**Interface element records**
== == ==

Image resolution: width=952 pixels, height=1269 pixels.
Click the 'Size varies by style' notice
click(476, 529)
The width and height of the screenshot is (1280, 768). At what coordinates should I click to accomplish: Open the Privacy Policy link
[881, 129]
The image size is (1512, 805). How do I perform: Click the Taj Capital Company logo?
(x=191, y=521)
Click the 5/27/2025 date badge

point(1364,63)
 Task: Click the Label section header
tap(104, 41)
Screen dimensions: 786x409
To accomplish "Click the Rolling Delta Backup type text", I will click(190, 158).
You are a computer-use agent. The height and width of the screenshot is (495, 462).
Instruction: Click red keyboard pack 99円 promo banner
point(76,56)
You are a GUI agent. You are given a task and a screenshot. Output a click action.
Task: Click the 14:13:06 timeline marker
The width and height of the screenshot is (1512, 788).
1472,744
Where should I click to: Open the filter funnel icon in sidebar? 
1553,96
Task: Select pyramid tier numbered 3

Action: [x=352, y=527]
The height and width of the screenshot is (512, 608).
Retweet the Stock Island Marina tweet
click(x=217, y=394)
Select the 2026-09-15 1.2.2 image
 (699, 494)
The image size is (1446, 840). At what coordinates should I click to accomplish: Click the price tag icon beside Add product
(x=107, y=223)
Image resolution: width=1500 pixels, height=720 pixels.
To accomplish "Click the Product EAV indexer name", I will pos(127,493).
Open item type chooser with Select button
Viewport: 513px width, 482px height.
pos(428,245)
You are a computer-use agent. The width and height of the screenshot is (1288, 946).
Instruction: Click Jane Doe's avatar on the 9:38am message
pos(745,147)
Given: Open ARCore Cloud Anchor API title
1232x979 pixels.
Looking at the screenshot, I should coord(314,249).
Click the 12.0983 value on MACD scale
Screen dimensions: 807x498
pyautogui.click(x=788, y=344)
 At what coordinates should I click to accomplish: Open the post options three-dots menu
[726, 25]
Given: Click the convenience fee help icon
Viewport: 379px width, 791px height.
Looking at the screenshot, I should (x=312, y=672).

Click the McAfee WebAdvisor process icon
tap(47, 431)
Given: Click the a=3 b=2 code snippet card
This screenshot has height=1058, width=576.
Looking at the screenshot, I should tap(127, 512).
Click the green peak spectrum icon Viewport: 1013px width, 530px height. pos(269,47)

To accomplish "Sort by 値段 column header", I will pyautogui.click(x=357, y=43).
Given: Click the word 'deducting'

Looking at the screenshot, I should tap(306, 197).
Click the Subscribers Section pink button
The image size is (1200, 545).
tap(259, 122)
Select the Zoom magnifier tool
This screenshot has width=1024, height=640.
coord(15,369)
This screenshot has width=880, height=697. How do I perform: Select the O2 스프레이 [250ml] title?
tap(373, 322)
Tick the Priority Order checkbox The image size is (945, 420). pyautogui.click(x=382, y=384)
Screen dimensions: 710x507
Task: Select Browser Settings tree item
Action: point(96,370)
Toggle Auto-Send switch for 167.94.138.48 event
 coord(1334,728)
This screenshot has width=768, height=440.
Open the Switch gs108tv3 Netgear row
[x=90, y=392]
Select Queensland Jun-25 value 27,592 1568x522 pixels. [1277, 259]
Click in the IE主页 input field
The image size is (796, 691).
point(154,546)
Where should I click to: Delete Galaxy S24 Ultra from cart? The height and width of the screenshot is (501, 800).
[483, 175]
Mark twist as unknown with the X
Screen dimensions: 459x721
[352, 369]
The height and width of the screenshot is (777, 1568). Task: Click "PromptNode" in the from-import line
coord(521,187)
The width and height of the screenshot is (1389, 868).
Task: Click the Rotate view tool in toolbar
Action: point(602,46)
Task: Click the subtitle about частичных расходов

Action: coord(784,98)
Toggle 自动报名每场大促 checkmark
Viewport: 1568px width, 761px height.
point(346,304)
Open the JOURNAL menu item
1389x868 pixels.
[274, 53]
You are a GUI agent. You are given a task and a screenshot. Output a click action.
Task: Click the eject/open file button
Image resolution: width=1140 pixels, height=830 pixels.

== == ==

**Exercise goal**
Extract the lines above verbatim, from the line containing "Where should I click to: Delete" up to and including the last line of the records.

**Response to the task**
Where should I click to: Delete Galaxy S24 Ultra from cart? The height and width of the screenshot is (501, 800).
[483, 175]
Mark twist as unknown with the X
Screen dimensions: 459x721
[352, 369]
The height and width of the screenshot is (777, 1568). Task: Click "PromptNode" in the from-import line
coord(521,187)
The width and height of the screenshot is (1389, 868).
Task: Click the Rotate view tool in toolbar
Action: point(602,46)
Task: Click the subtitle about частичных расходов

Action: coord(784,98)
Toggle 自动报名每场大促 checkmark
Viewport: 1568px width, 761px height.
point(346,304)
Open the JOURNAL menu item
1389x868 pixels.
[274, 53]
You are a GUI agent. You are given a task and a screenshot. Output a click action.
Task: Click the eject/open file button
Image resolution: width=1140 pixels, height=830 pixels.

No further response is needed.